シーン別おすすめAIモデルと合わないモデル

2026年現在は、Rheaが実写映像の標準的な高画質化モデル、Proteusが万能モデル、Irisが人物特化、Nyxがノイズ除去専用という位置づけです。

用途 最適モデル 合わないモデル
YouTube動画
(比較的高画質で圧縮ノイズが目立つ)
Proteus Gaia
VHS・DVD Artemis → Rhea Gaia
人物・顔 Iris Nyx
夜景・暗所 Nyx Theia
Blu-ray・4Kなど高品質ソース Gaia Artemis
高品質映像からの4K化 Rhea Artemis
最高品質4K・8Kからの高画質化 Rhea XL Proteus
HDR化 Hyperion Rhea
AI生成レベルの次世代復元 Starlight Gaia

VHSやDVDでは、まずArtemisで劣化を改善し、その後RheaやStarlightで仕上げるワークフローも効果的です。

Starlight は生成AI技術を取り入れた最上位モデルとして位置づけられていますが、GPU性能と処理時間の要求も最も大きくなるため、高スペックPCが必要です。

AIモデルの選択で迷ったら「Proteus」
  • 幅広い動画に対応
  • 自動設定でも品質が安定
  • 初心者にも扱いやすい
合わないAIモデルは、Gaia。
高品質ソース向けのため、圧縮ノイズを十分に除去できず、ノイズを忠実に拡大してしまうことがあります。
人物が主役なら「Iris」を試してみる
  • 顔の印象を重視
  • Vlog、インタビュー、ポートレート映像に最適
合わないAIモデルは、Nyx。
ノイズ除去が強いため、人物の肌が滑らかになりすぎたり、質感が失われる場合がある。
映像のノイズが気になるなら「Nyx」も検討
  • 暗所撮影
  • 古いビデオ
  • 高ISO映像
合わないAIモデルは、Theia。
シャープ化が中心のため、ノイズまで強調してしまうことがある。
高画質化ならRheaもアリ
  • 実写映像全般
  • HD→4K
  • Blu-ray品質の向上
合わないAIモデルは、Artemis。
古い低画質映像向けの設計であり、高品質ソースでは過剰補正になることがある。
品質最優先なら処理時間を覚悟して「Rhea XL」を試す
  • 処理時間より画質重視
  • 高性能GPU(VRAMが豊富な環境)向け
  • 商業用途やアーカイブ用途にも適する
合わないAIモデルは、Proteus。
処理は速いが、最高品質という点ではRhea XLほどのディテール再現力はない印象です。

Topaz Videoの運用は、1つのモデルですべてを処理するよりも、素材に応じて組み合わせる方が高品質です。

例えば「古いDVDならArtemis→Rhea」、「ノイズの多い夜景ならNyx→Rhea」、「人物映像ならIris→Rhea」といったワークフローを試してみましょう。

Frame Interpolationの選び方

Frame Interpolation(フレーム補間)は、AIが中間フレームを生成することで映像をより滑らかに再生できる機能です。

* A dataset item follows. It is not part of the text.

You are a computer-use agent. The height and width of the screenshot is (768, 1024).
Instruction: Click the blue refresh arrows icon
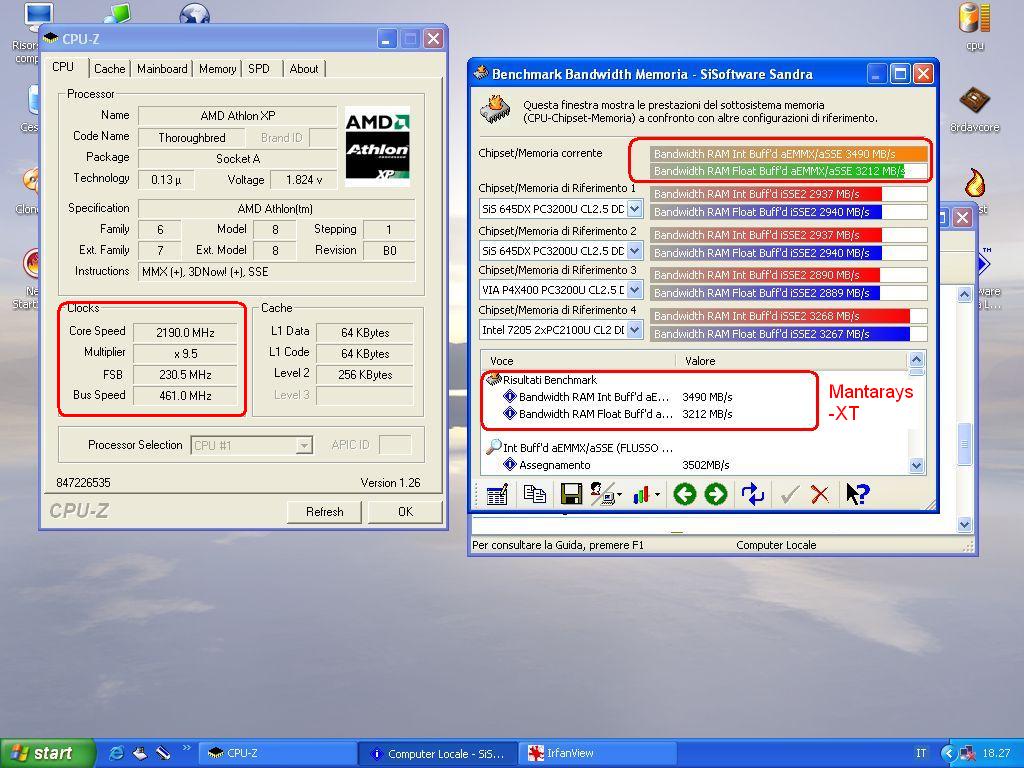[752, 494]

しかし、Topaz Videoには複数の補間モデルがあり、処理速度を重視するものから画質を最優先するものまで特徴が異なります。

用途に合わないモデルを選ぶと、補間エラーが増えたり処理時間が長くなったりすることもあります。

ここでは、各AIモデルの特徴や得意な映像、用途別の選び方をわかりやすく解説します。

モデル選択の目安

  • Apollo系:普段使い向け。速度と品質のバランスが良く、一般的な用途に最適。
  • Chronos系:品質重視。スローモーションや映像作品など、滑らかさを優先したい場合に適する。
  • Fast:処理速度を優先。
  • Slow:画質を最優先。
Apollo
主な用途 汎用フレーム補間
おすすめ素材 YouTube動画、映画、Vlog、一般的な実写映像
特徴 補間品質と処理速度のバランスが良く、多くの動画で自然な60fps化ができる。迷ったら最初に試したいモデル。
向かないシーン・用途
極端に複雑な動きの映像
Apollo Fast
主な用途 高速フレーム補間
おすすめ素材 長時間動画、YouTube投稿用
特徴 Apolloより画質はやや劣るものの、処理速度を優先したい場合に適している。
向かないシーン・用途
高画質が必要な映像
Chronos
主な用途 高品質フレーム補間
おすすめ素材 スローモーション、映画、風景
特徴 動きの解析精度が高く、中間フレームを自然に生成しやすい。画質重視のユーザー向け。
向かないシーン・用途
動きの激しいスポーツ
Chronos Fast
主な用途 高速・高品質のバランス
おすすめ素材 一般的な実写映像、YouTube
特徴 Chronosの品質をある程度維持しながら処理時間を短縮できる。日常用途で使いやすい。
向かないシーン・用途
複雑な被写体が多い映像
Chronos Slow
主な用途 最高品質の補間
おすすめ素材 商業映像、スローモーション制作
特徴 最も高精度な動き解析を行うが、処理時間が長くGPU負荷も高い。品質最優先の場合に向く。
向かないシーン・用途
長時間動画や低スペックPCでの利用。処理負荷が非常に高いため、快適に利用するには高性能GPUが推奨されます。

FAQ

よくある質問

Q1. 初心者はどのAIモデルから試すのがおすすめですか?

A. 初心者なら、まずはProteusがおすすめです。ノイズ除去・シャープ化・ディテール復元のバランスが良く、YouTube動画やDVD、古いデジカメ動画など幅広い素材に対応できます。迷ったときの最初の選択肢として最適です。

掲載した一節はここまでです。